**Exercise directions**
Update the listing below by swapping each "Click" for "Select", with everything else left as it is. Don't include the pictures in your answer.

**The records**
==================================================

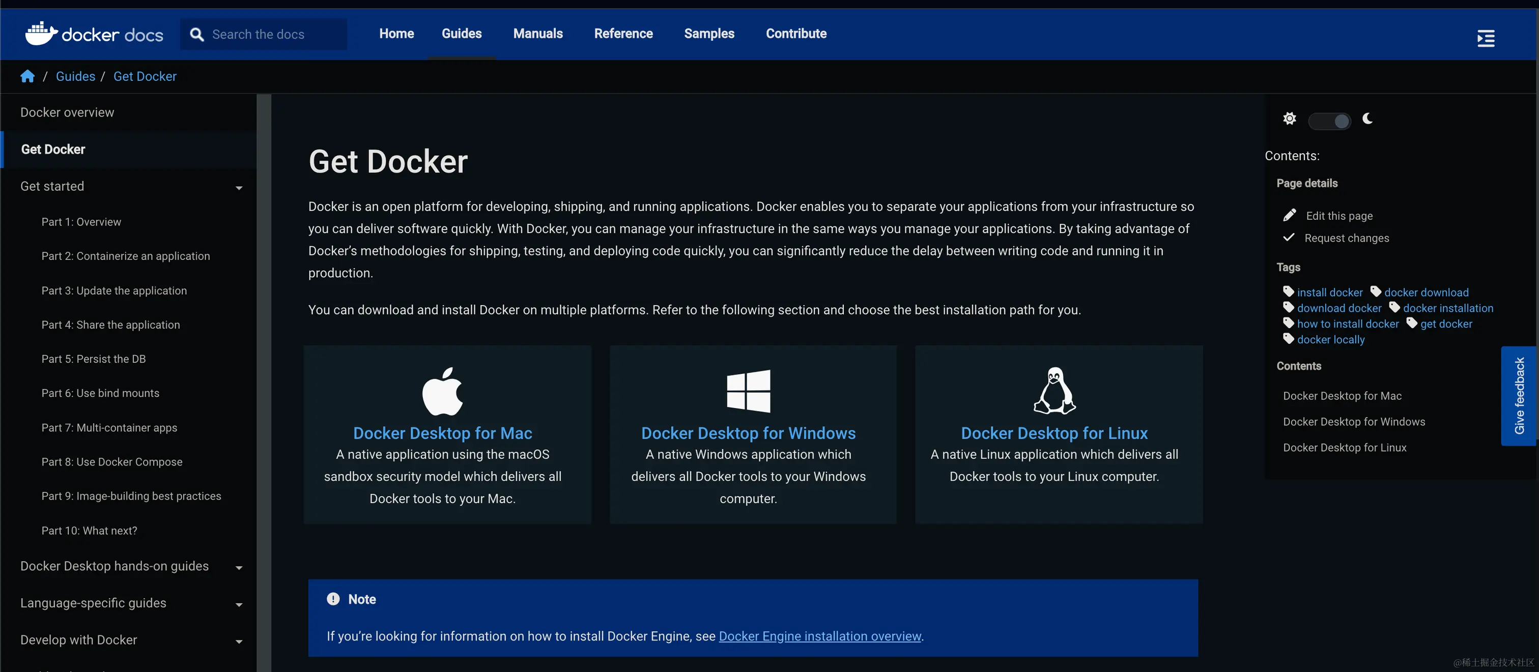Toggle the light/dark theme switch

(x=1329, y=121)
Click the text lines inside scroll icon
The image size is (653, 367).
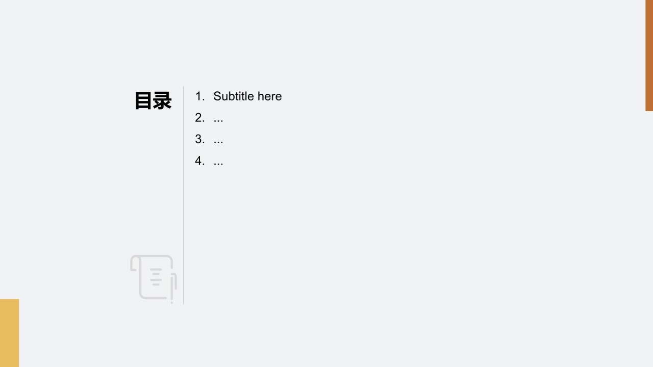157,277
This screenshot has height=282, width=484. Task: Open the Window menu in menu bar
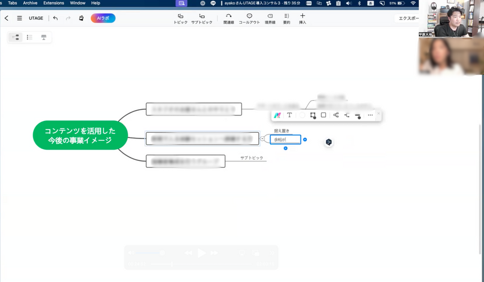[78, 3]
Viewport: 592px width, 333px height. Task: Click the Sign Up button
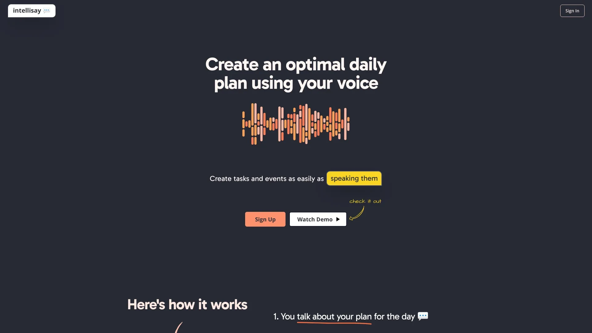265,219
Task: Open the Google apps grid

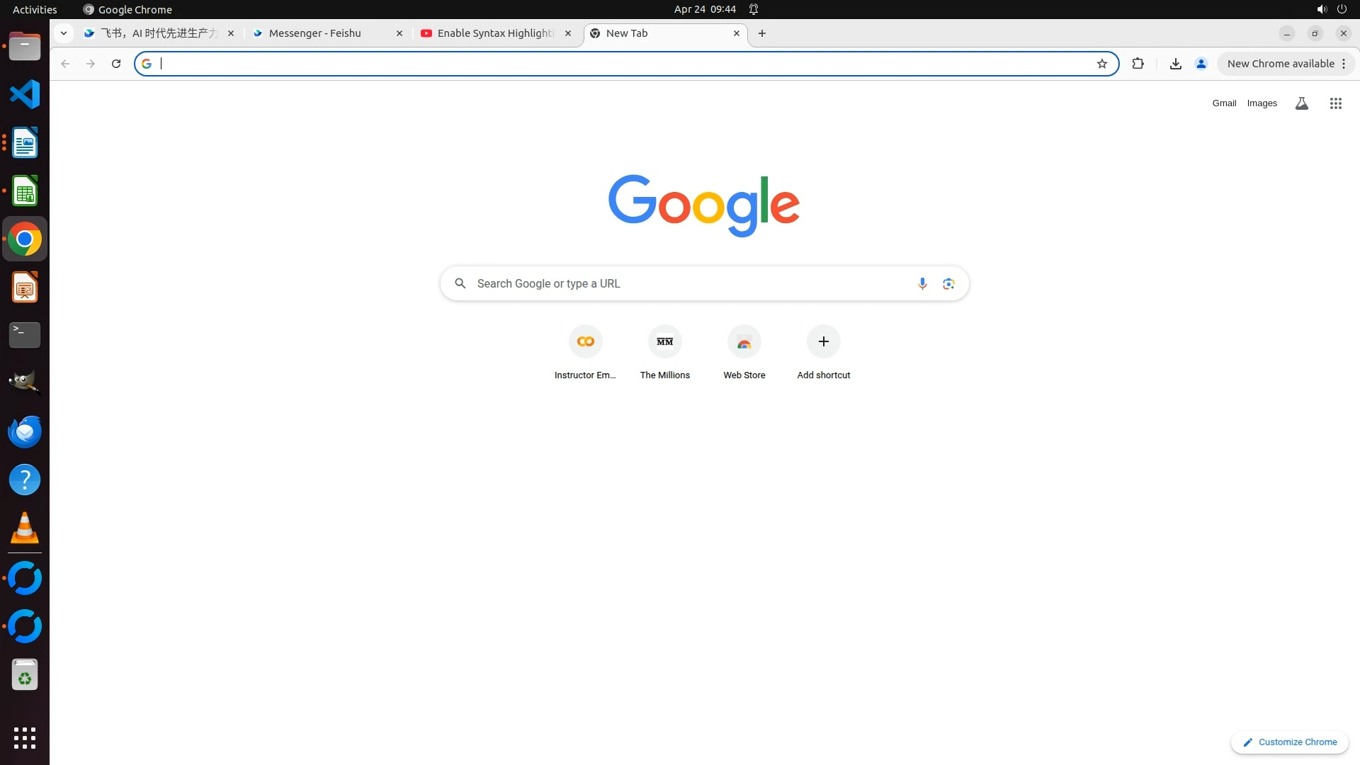Action: tap(1335, 103)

==================================================

**Response**
Toggle the light/dark theme switch

(x=1329, y=121)
Select the text lines inside scroll icon
The image size is (653, 367).
157,277
This screenshot has height=282, width=484. Task: Open the Window menu in menu bar
[78, 3]
Viewport: 592px width, 333px height. Task: Select the Sign Up button
265,219
Task: Open the Google apps grid

Action: tap(1335, 103)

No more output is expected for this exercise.